:: Material ::
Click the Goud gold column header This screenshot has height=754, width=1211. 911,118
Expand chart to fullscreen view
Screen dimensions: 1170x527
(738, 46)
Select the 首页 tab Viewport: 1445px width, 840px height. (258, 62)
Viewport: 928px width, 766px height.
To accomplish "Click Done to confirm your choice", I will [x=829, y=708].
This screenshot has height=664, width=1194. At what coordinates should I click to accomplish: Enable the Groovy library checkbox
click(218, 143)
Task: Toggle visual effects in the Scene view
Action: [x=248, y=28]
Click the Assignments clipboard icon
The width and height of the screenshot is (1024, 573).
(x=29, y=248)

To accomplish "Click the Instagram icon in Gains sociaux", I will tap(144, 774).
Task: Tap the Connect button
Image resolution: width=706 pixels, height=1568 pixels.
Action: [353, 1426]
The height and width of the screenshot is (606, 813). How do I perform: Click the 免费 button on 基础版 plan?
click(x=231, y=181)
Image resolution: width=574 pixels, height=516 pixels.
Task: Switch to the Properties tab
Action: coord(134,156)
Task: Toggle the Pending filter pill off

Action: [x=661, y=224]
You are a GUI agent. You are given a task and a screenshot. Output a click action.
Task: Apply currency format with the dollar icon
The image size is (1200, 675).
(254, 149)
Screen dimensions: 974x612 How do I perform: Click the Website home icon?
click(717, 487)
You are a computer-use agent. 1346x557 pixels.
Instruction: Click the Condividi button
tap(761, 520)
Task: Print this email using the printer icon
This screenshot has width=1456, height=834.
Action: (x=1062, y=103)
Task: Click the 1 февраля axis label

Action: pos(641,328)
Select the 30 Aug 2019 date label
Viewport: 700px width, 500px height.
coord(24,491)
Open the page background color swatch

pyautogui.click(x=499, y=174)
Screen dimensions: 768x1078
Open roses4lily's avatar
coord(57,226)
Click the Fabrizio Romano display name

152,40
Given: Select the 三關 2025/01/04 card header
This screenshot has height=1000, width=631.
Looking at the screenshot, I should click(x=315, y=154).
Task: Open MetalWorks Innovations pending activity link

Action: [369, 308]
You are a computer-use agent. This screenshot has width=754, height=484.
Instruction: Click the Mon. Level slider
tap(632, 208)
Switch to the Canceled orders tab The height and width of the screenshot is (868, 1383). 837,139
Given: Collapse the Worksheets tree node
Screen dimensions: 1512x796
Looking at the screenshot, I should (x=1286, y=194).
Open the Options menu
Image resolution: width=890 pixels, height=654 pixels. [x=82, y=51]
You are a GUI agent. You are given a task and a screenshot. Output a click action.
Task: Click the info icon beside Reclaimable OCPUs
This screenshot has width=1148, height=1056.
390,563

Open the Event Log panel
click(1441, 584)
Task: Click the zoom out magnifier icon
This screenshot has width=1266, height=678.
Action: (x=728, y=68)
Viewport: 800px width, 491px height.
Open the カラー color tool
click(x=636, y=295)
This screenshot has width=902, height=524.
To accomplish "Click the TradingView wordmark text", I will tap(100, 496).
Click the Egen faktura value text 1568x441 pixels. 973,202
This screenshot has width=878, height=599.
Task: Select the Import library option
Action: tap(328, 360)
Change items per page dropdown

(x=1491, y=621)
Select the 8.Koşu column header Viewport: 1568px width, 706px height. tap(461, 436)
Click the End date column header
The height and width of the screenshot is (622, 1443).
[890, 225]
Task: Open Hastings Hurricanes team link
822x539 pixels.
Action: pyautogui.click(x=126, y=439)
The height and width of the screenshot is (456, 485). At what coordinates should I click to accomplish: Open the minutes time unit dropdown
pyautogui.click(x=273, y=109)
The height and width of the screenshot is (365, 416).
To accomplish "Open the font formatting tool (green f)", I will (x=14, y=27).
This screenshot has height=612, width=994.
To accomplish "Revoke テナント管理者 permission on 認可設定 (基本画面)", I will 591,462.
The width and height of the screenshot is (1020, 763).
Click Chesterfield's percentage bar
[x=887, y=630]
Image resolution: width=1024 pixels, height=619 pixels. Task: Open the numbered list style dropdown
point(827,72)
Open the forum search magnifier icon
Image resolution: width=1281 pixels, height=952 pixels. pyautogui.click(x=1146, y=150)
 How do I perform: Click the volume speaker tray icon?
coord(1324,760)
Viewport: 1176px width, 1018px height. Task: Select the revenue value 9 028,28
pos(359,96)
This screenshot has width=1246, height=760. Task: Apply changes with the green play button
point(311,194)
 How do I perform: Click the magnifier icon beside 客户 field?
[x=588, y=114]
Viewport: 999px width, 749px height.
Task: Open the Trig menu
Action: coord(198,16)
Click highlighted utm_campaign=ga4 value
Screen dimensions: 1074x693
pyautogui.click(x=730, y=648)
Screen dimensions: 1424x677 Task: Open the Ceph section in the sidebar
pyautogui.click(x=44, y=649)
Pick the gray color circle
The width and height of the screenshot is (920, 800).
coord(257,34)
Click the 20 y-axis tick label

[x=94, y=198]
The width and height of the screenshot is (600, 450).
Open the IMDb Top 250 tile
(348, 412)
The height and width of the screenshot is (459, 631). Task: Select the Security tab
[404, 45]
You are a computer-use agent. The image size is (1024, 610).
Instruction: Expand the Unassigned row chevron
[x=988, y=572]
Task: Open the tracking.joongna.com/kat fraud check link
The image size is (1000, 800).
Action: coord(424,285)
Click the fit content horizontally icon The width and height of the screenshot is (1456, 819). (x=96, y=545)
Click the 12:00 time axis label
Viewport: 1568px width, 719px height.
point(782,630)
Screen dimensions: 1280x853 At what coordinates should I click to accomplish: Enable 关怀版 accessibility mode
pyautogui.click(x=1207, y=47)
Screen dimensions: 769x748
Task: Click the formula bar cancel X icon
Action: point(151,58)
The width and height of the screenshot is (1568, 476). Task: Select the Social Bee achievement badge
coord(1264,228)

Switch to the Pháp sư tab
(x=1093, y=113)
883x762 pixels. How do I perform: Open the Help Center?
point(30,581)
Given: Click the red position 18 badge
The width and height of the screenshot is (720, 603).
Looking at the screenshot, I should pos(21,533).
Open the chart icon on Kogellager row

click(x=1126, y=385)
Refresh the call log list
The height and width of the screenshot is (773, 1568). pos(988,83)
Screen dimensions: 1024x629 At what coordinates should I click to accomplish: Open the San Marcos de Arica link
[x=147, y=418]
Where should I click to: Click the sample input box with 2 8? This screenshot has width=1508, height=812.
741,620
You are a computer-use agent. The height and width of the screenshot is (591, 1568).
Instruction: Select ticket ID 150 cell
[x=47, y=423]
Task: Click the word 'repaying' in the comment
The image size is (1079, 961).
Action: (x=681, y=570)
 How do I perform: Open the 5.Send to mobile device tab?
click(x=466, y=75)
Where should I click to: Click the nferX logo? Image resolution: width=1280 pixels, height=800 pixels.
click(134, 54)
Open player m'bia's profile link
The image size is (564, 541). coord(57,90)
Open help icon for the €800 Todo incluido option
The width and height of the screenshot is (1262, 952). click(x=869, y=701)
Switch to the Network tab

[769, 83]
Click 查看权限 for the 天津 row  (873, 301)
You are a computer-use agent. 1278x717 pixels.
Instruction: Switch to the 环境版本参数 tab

:: Task to complete ::
Can you turn the rows above into a JSON list of strings, with one string per line and the blank lines dropped?

:: The result ::
[
  "Click the Goud gold column header This screenshot has height=754, width=1211. 911,118",
  "Expand chart to fullscreen view",
  "Screen dimensions: 1170x527",
  "(738, 46)",
  "Select the 首页 tab Viewport: 1445px width, 840px height. (258, 62)",
  "Viewport: 928px width, 766px height.",
  "To accomplish \"Click Done to confirm your choice\", I will [x=829, y=708].",
  "This screenshot has height=664, width=1194. At what coordinates should I click to accomplish: Enable the Groovy library checkbox",
  "click(218, 143)",
  "Task: Toggle visual effects in the Scene view",
  "Action: [x=248, y=28]",
  "Click the Assignments clipboard icon",
  "The width and height of the screenshot is (1024, 573).",
  "(x=29, y=248)",
  "To accomplish \"Click the Instagram icon in Gains sociaux\", I will tap(144, 774).",
  "Task: Tap the Connect button",
  "Image resolution: width=706 pixels, height=1568 pixels.",
  "Action: [353, 1426]",
  "The height and width of the screenshot is (606, 813). How do I perform: Click the 免费 button on 基础版 plan?",
  "click(x=231, y=181)",
  "Image resolution: width=574 pixels, height=516 pixels.",
  "Task: Switch to the Properties tab",
  "Action: coord(134,156)",
  "Task: Toggle the Pending filter pill off",
  "Action: [x=661, y=224]",
  "You are a GUI agent. You are given a task and a screenshot. Output a click action.",
  "Task: Apply currency format with the dollar icon",
  "The image size is (1200, 675).",
  "(254, 149)",
  "Screen dimensions: 974x612 How do I perform: Click the Website home icon?",
  "click(717, 487)",
  "You are a computer-use agent. 1346x557 pixels.",
  "Instruction: Click the Condividi button",
  "tap(761, 520)",
  "Task: Print this email using the printer icon",
  "This screenshot has width=1456, height=834.",
  "Action: (x=1062, y=103)",
  "Task: Click the 1 февраля axis label",
  "Action: pos(641,328)",
  "Select the 30 Aug 2019 date label",
  "Viewport: 700px width, 500px height.",
  "coord(24,491)",
  "Open the page background color swatch",
  "pyautogui.click(x=499, y=174)",
  "Screen dimensions: 768x1078",
  "Open roses4lily's avatar",
  "coord(57,226)",
  "Click the Fabrizio Romano display name",
  "152,40",
  "Given: Select the 三關 2025/01/04 card header",
  "This screenshot has height=1000, width=631.",
  "Looking at the screenshot, I should click(x=315, y=154).",
  "Task: Open MetalWorks Innovations pending activity link",
  "Action: [369, 308]",
  "You are a computer-use agent. This screenshot has width=754, height=484.",
  "Instruction: Click the Mon. Level slider",
  "tap(632, 208)",
  "Switch to the Canceled orders tab The height and width of the screenshot is (868, 1383). 837,139",
  "Given: Collapse the Worksheets tree node",
  "Screen dimensions: 1512x796",
  "Looking at the screenshot, I should (x=1286, y=194).",
  "Open the Options menu",
  "Image resolution: width=890 pixels, height=654 pixels. [x=82, y=51]",
  "You are a GUI agent. You are given a task and a screenshot. Output a click action.",
  "Task: Click the info icon beside Reclaimable OCPUs",
  "This screenshot has width=1148, height=1056.",
  "390,563",
  "Open the Event Log panel",
  "click(1441, 584)",
  "Task: Click the zoom out magnifier icon",
  "This screenshot has width=1266, height=678.",
  "Action: (x=728, y=68)",
  "Viewport: 800px width, 491px height.",
  "Open the カラー color tool",
  "click(x=636, y=295)",
  "This screenshot has width=902, height=524.",
  "To accomplish \"Click the TradingView wordmark text\", I will tap(100, 496).",
  "Click the Egen faktura value text 1568x441 pixels. 973,202",
  "This screenshot has width=878, height=599.",
  "Task: Select the Import library option",
  "Action: tap(328, 360)",
  "Change items per page dropdown",
  "(x=1491, y=621)",
  "Select the 8.Koşu column header Viewport: 1568px width, 706px height. tap(461, 436)",
  "Click the End date column header",
  "The height and width of the screenshot is (622, 1443).",
  "[890, 225]",
  "Task: Open Hastings Hurricanes team link",
  "822x539 pixels.",
  "Action: pyautogui.click(x=126, y=439)",
  "The height and width of the screenshot is (456, 485). At what coordinates should I click to accomplish: Open the minutes time unit dropdown",
  "pyautogui.click(x=273, y=109)",
  "The height and width of the screenshot is (365, 416).",
  "To accomplish \"Open the font formatting tool (green f)\", I will (x=14, y=27).",
  "This screenshot has height=612, width=994.",
  "To accomplish \"Revoke テナント管理者 permission on 認可設定 (基本画面)\", I will 591,462.",
  "The width and height of the screenshot is (1020, 763).",
  "Click Chesterfield's percentage bar",
  "[x=887, y=630]",
  "Image resolution: width=1024 pixels, height=619 pixels. Task: Open the numbered list style dropdown",
  "point(827,72)",
  "Open the forum search magnifier icon",
  "Image resolution: width=1281 pixels, height=952 pixels. pyautogui.click(x=1146, y=150)",
  " How do I perform: Click the volume speaker tray icon?",
  "coord(1324,760)",
  "Viewport: 1176px width, 1018px height. Task: Select the revenue value 9 028,28",
  "pos(359,96)",
  "This screenshot has width=1246, height=760. Task: Apply changes with the green play button",
  "point(311,194)",
  " How do I perform: Click the magnifier icon beside 客户 field?",
  "[x=588, y=114]",
  "Viewport: 999px width, 749px height.",
  "Task: Open the Trig menu",
  "Action: coord(198,16)",
  "Click highlighted utm_campaign=ga4 value",
  "Screen dimensions: 1074x693",
  "pyautogui.click(x=730, y=648)",
  "Screen dimensions: 1424x677 Task: Open the Ceph section in the sidebar",
  "pyautogui.click(x=44, y=649)",
  "Pick the gray color circle",
  "The width and height of the screenshot is (920, 800).",
  "coord(257,34)",
  "Click the 20 y-axis tick label",
  "[x=94, y=198]",
  "The width and height of the screenshot is (600, 450).",
  "Open the IMDb Top 250 tile",
  "(348, 412)",
  "The height and width of the screenshot is (459, 631). Task: Select the Security tab",
  "[404, 45]",
  "You are a computer-use agent. The image size is (1024, 610).",
  "Instruction: Expand the Unassigned row chevron",
  "[x=988, y=572]",
  "Task: Open the tracking.joongna.com/kat fraud check link",
  "The image size is (1000, 800).",
  "Action: coord(424,285)",
  "Click the fit content horizontally icon The width and height of the screenshot is (1456, 819). (x=96, y=545)",
  "Click the 12:00 time axis label",
  "Viewport: 1568px width, 719px height.",
  "point(782,630)",
  "Screen dimensions: 1280x853 At what coordinates should I click to accomplish: Enable 关怀版 accessibility mode",
  "pyautogui.click(x=1207, y=47)",
  "Screen dimensions: 769x748",
  "Task: Click the formula bar cancel X icon",
  "Action: point(151,58)",
  "The width and height of the screenshot is (1568, 476). Task: Select the Social Bee achievement badge",
  "coord(1264,228)",
  "Switch to the Pháp sư tab",
  "(x=1093, y=113)",
  "883x762 pixels. How do I perform: Open the Help Center?",
  "point(30,581)",
  "Given: Click the red position 18 badge",
  "The width and height of the screenshot is (720, 603).",
  "Looking at the screenshot, I should pos(21,533).",
  "Open the chart icon on Kogellager row",
  "click(x=1126, y=385)",
  "Refresh the call log list",
  "The height and width of the screenshot is (773, 1568). pos(988,83)",
  "Screen dimensions: 1024x629 At what coordinates should I click to accomplish: Open the San Marcos de Arica link",
  "[x=147, y=418]",
  "Where should I click to: Click the sample input box with 2 8? This screenshot has width=1508, height=812.",
  "741,620",
  "You are a computer-use agent. The height and width of the screenshot is (591, 1568).",
  "Instruction: Select ticket ID 150 cell",
  "[x=47, y=423]",
  "Task: Click the word 'repaying' in the comment",
  "The image size is (1079, 961).",
  "Action: (x=681, y=570)",
  " How do I perform: Open the 5.Send to mobile device tab?",
  "click(x=466, y=75)",
  "Where should I click to: Click the nferX logo? Image resolution: width=1280 pixels, height=800 pixels.",
  "click(134, 54)",
  "Open player m'bia's profile link",
  "The image size is (564, 541). coord(57,90)",
  "Open help icon for the €800 Todo incluido option",
  "The width and height of the screenshot is (1262, 952). click(x=869, y=701)",
  "Switch to the Network tab",
  "[769, 83]",
  "Click 查看权限 for the 天津 row  (873, 301)",
  "You are a computer-use agent. 1278x717 pixels.",
  "Instruction: Switch to the 环境版本参数 tab"
]